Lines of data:
= = = = =

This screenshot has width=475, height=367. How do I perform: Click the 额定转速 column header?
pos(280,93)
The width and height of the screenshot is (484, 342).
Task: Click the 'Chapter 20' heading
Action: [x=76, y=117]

= = = = =

Written exercise ::
Swap "column header" for "column title" throughout the records, changing nothing else.

Output of the exercise ::
This screenshot has width=475, height=367. How do I perform: Click the 额定转速 column title?
pos(280,93)
The width and height of the screenshot is (484, 342).
Task: Click the 'Chapter 20' heading
Action: [x=76, y=117]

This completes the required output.